Aging is closely linked to epigenetic remodeling, with DNA methylation (DNAm) emerging as a robust biomarker for estimating epigenetic age (EA) and quantifying senescence. Dysregulation of aging-associated DNAm has been implicated in diverse pathologies, including acute myeloid leukemia (AML). However, the effect of these epigenetic alterations in diseases and the underlying mechanism remains largely uncharacterized. Using causality-enriched epigenetic clocks, we identified that adaptive DNAm dynamics are sensitive to short-term therapeutic intervention in treating AML and may exhibit adaptive effects linked to better health outcomes. Subsequently, integrative genomic analysis showed significant associations between epigenetic aging and recurrent AML driver mutated genes, particularly DNMT3A and IDH2. The elevated adaptive aging associates with improved overall survival in cytogenetically normal AML harboring these mutations, highlighting its prognostic value in specific genomic contexts. Mechanistic analysis demonstrated that differentially methylated CpG sites in mutated gene-specific AML subtypes are enriched at polycomb repressive complex 2 (PRC2) targets.
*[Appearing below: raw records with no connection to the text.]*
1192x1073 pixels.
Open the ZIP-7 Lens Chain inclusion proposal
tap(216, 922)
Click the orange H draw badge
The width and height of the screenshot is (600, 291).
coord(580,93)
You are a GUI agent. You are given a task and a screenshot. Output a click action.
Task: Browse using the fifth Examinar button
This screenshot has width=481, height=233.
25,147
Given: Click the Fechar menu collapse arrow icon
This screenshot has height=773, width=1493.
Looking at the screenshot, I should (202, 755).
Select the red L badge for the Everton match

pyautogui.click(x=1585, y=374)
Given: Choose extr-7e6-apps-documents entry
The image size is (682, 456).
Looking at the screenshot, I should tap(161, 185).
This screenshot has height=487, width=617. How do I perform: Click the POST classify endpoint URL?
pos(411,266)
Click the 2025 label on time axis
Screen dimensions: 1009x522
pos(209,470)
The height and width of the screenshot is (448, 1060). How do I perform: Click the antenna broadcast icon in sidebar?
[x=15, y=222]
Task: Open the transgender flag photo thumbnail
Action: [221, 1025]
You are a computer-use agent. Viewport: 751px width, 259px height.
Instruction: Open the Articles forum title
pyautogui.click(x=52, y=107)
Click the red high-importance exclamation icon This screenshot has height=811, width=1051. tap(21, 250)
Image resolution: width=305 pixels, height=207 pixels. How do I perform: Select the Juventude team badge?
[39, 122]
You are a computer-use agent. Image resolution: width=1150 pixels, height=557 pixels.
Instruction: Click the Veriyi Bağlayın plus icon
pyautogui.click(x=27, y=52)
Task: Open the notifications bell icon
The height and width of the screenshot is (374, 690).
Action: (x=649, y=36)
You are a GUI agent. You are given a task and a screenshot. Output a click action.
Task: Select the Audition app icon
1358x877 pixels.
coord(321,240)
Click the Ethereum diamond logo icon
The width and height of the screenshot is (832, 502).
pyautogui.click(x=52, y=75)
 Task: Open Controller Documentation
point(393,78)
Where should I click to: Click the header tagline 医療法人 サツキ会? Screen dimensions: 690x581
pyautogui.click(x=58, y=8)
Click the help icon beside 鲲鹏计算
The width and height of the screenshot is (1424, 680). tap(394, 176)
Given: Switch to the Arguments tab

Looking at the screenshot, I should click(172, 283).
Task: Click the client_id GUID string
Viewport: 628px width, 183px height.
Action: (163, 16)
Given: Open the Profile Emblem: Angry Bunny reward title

These findings link mutation-specific epigenetic aging, PRC2-mediated methylation dynamics, and AML pathogenesis, offering insights into how aging-related epigenetic dysregulation fosters malignant transformation. This study shows that AdaptAge can help reveal AML‑related DNAm dynamics when combined with genetic stratification, suggesting a path toward future biomarker development.